Hi, i have a question regarding my own webserver. I run Debian Sarga with Apache2, PHP4, MySQL and ProFTPd. When i use ftp to upload things to my webserver, the files get the owner 'kensentme' and the group 'www-data', this is the group Apache2 runs in. When i install a cms like Limbo, which runs on a textfile based database, the PHP-scripts create files. Those files have the owner and group www-data (that of Apache2).
The problem comes when i try to delete the files from my webserver using ftp. Because the rights to those files are restricted to the owner, i can't delete them using ftp (logging in as kensentme). It can only be done by logging in as root on the server and then delete them with the command line.
I know Apache2 has the mpm-perchild, but according to the apache-developers it's not safe to use it.
How do professional hosters solve this problem (or deal with it) and are there safe and secure alternatives?
Since PHP script is running as www-data, another user can't delete files uploaded by user. To solve the problem, you make to make another PHP script to manage uploads, i think Joomla have this feature (i have seen in mambo forum). Other solution is to chmod the file to 777 after uploading. To do this, you need to modify the upload script.
suexec/PHP as a CGI's performance does not hold a candle to Apache's mod_php. If your site gets any reasonable amount of traffic, don't use it.
To the OP: if you're using a content management system, there should be some mechanism to delete files that it has created.
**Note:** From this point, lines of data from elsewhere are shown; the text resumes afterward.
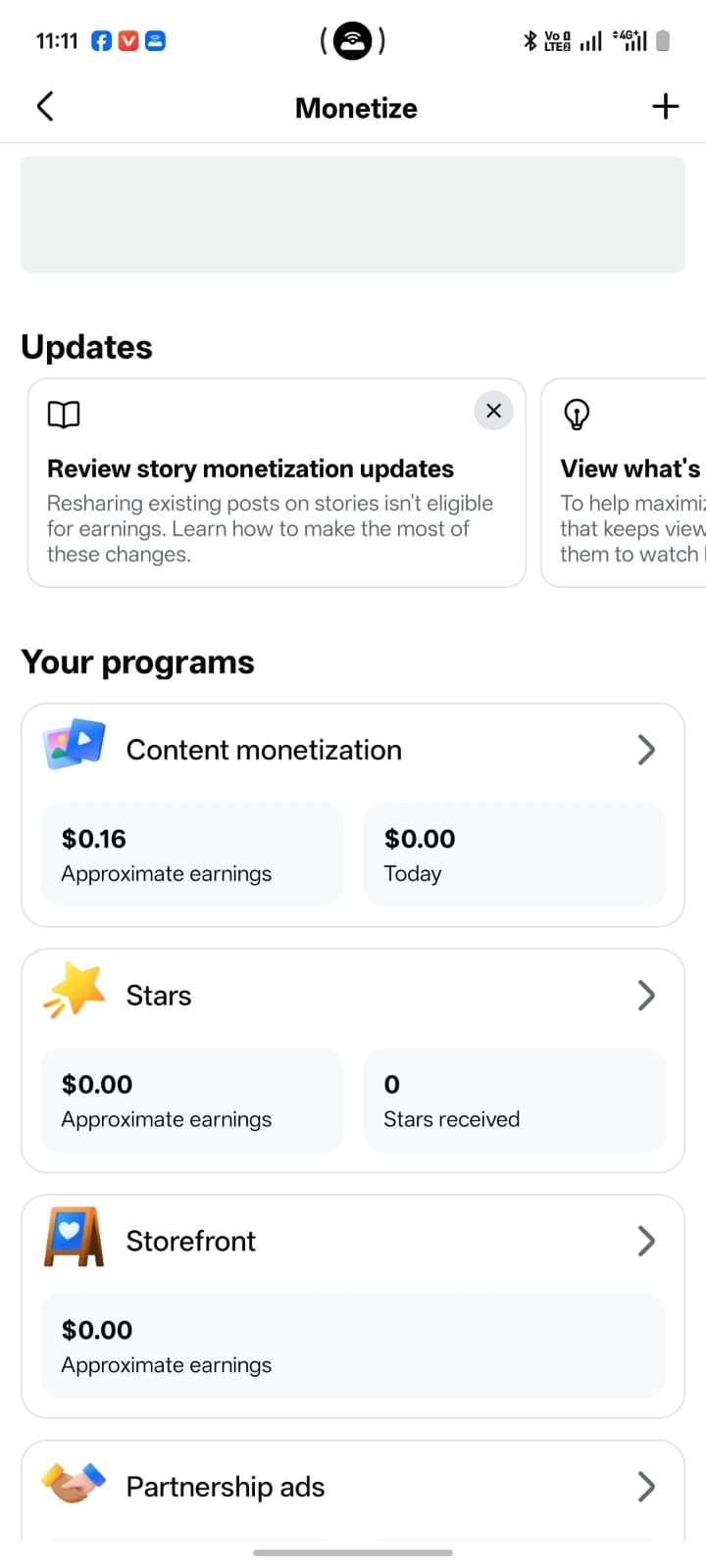Open the View what's partially visible card

click(624, 483)
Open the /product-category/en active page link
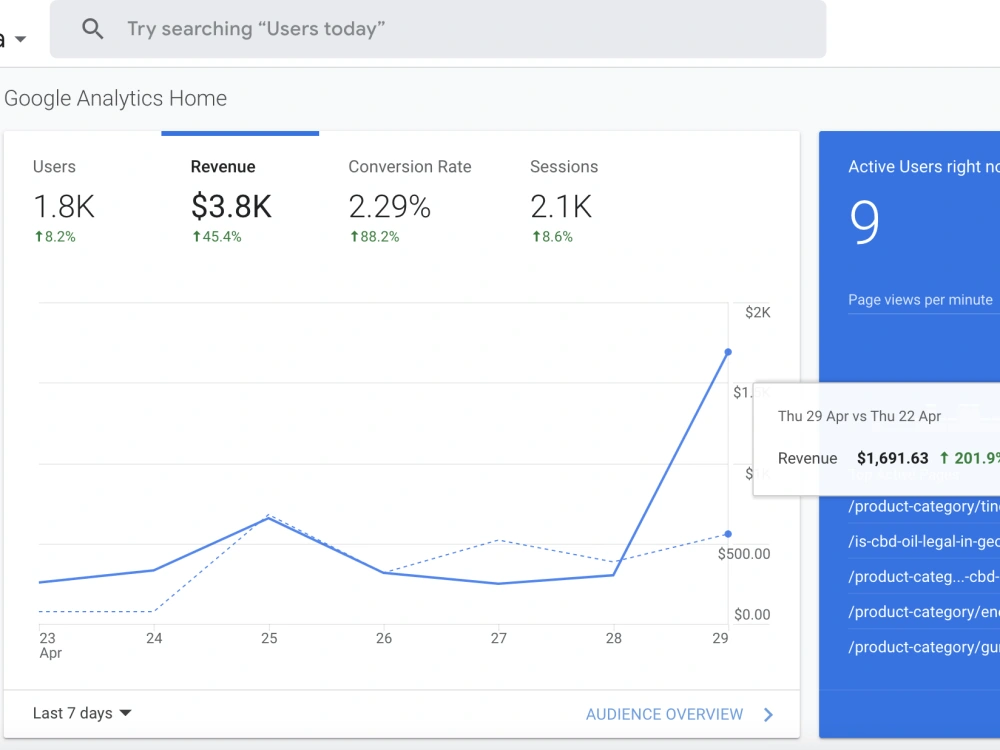This screenshot has width=1000, height=750. [923, 612]
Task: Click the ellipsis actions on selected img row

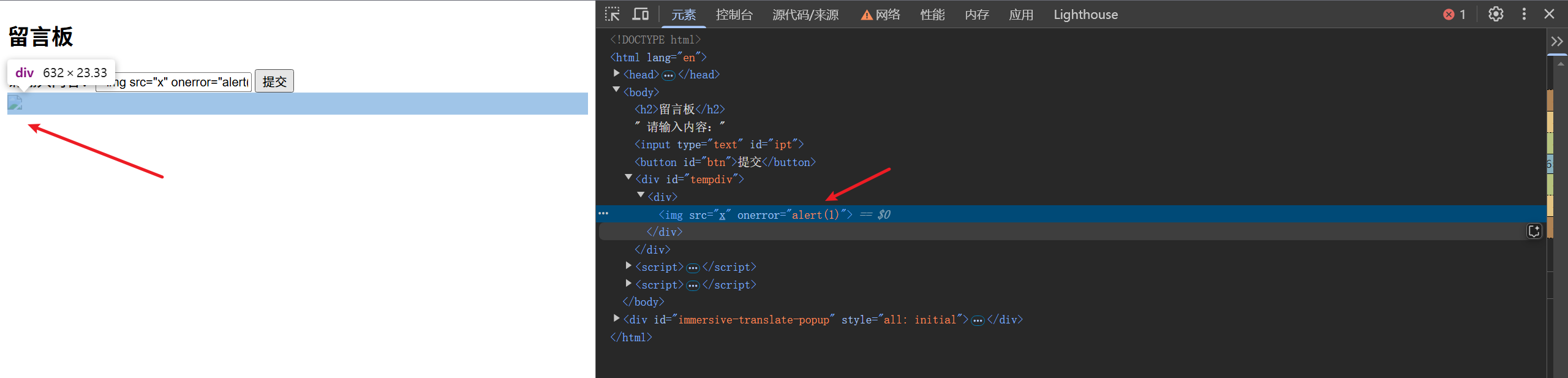Action: click(603, 214)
Besides that, you can install a web-file manager running through a PHP script: it will be the correct user and you can delete files to your liking. You won't be able to use FTP.
As you can see there is no ideal solution. It is a common problem, apache and php run as one user, so when they create files they are created as that user - different to the FTP user.
It will be a pay off between security and usability. One option we implemented on an old system was to have a chown script in the control panel for each user. so they could simply login and click chown, and it would basically chown selected files back to their ftp user.